## YOUR OBJECTIVE:
From the entries below, copy exactly the lines from the one that contains "Instruction: Click the" through the one that contains "Given: Click the character portrait", both included, and only those.

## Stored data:
+ + + +
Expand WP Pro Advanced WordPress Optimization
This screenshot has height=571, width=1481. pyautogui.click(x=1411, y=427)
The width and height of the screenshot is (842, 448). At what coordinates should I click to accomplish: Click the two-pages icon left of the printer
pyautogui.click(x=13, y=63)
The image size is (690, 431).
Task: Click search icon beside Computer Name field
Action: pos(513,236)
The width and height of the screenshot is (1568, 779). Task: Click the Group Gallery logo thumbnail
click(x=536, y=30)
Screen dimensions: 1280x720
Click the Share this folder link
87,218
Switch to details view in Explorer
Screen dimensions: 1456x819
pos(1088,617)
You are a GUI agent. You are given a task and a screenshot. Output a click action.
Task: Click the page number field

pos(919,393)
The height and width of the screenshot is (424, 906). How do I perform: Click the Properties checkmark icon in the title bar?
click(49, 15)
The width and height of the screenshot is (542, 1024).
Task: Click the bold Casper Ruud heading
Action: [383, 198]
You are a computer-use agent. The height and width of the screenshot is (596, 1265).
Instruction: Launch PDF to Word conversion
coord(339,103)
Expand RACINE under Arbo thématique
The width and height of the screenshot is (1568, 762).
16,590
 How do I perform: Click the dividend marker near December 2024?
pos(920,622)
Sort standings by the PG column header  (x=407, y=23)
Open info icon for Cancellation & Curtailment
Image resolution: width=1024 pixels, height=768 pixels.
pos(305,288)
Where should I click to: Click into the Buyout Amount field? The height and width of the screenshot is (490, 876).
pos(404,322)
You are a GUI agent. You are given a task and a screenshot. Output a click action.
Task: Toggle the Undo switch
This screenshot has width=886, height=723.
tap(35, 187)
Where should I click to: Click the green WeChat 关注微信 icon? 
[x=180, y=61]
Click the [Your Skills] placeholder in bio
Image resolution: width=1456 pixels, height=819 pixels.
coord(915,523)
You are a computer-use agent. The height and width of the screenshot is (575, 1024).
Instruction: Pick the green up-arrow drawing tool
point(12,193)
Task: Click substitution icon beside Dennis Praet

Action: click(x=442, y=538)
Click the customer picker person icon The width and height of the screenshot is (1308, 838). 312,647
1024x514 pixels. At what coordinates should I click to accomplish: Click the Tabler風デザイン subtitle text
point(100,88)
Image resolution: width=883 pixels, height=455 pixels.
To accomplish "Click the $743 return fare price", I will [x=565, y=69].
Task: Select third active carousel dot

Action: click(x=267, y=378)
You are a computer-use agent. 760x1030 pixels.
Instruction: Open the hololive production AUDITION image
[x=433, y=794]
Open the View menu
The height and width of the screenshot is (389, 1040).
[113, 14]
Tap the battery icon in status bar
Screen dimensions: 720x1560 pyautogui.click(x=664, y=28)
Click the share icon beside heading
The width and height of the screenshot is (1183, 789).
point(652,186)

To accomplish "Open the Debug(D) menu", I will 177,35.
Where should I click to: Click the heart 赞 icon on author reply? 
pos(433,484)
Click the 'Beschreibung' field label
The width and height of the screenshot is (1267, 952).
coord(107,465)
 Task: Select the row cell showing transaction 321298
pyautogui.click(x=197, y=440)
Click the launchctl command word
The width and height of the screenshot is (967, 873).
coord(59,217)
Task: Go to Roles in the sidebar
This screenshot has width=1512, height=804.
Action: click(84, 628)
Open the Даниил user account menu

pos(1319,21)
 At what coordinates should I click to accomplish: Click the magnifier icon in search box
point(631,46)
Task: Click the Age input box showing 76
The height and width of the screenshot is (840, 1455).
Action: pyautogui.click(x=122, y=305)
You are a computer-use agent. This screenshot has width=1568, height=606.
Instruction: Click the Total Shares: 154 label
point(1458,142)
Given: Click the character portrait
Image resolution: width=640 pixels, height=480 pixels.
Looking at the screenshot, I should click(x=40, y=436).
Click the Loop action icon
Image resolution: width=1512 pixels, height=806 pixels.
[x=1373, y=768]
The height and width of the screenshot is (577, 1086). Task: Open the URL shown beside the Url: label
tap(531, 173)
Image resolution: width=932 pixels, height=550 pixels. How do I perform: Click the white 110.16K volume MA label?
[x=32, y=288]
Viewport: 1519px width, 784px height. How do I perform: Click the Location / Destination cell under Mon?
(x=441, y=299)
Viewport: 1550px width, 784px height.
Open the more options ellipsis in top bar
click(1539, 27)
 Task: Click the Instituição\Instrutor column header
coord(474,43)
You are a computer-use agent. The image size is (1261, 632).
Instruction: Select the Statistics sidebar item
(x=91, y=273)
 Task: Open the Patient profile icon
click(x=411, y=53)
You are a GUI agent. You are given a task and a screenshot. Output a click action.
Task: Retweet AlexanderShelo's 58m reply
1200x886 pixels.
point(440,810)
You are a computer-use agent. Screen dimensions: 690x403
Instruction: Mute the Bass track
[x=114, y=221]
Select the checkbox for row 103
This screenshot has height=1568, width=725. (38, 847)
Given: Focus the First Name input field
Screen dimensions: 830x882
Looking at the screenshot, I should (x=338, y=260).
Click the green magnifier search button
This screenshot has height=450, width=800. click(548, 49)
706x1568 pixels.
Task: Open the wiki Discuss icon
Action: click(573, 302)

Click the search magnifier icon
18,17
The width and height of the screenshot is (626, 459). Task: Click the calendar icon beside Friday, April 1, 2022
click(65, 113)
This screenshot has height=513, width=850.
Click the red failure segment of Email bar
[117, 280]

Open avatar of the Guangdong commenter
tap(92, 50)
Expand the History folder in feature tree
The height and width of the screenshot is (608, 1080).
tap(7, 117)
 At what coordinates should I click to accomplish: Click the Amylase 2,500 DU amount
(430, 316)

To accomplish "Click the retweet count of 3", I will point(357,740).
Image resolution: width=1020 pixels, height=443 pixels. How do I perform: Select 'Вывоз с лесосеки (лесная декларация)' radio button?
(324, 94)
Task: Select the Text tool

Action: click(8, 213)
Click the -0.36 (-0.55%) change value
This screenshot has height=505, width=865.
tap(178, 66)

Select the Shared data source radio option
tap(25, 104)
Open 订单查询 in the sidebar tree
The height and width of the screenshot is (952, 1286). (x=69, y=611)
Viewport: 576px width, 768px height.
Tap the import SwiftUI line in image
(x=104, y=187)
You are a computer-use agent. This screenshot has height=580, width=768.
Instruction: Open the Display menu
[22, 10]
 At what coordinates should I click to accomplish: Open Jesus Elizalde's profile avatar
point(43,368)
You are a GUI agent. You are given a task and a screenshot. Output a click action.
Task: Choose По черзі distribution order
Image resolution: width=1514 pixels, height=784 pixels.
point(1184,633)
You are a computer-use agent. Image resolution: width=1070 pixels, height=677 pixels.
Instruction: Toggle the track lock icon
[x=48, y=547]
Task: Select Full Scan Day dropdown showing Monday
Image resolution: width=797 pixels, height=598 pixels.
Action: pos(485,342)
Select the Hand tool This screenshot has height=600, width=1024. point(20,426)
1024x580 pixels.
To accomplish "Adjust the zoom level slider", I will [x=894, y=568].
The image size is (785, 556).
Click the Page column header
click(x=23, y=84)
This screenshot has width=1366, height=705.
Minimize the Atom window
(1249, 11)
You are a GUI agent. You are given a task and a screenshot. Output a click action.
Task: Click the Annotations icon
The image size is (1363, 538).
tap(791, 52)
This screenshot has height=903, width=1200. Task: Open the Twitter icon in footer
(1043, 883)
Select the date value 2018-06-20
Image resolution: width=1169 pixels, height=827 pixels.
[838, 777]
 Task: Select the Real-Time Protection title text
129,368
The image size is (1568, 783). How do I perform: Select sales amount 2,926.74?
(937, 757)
+ + + +
## ANSWER BOX:
Instruction: Click the Total Shares: 154 label
point(1458,142)
Given: Click the character portrait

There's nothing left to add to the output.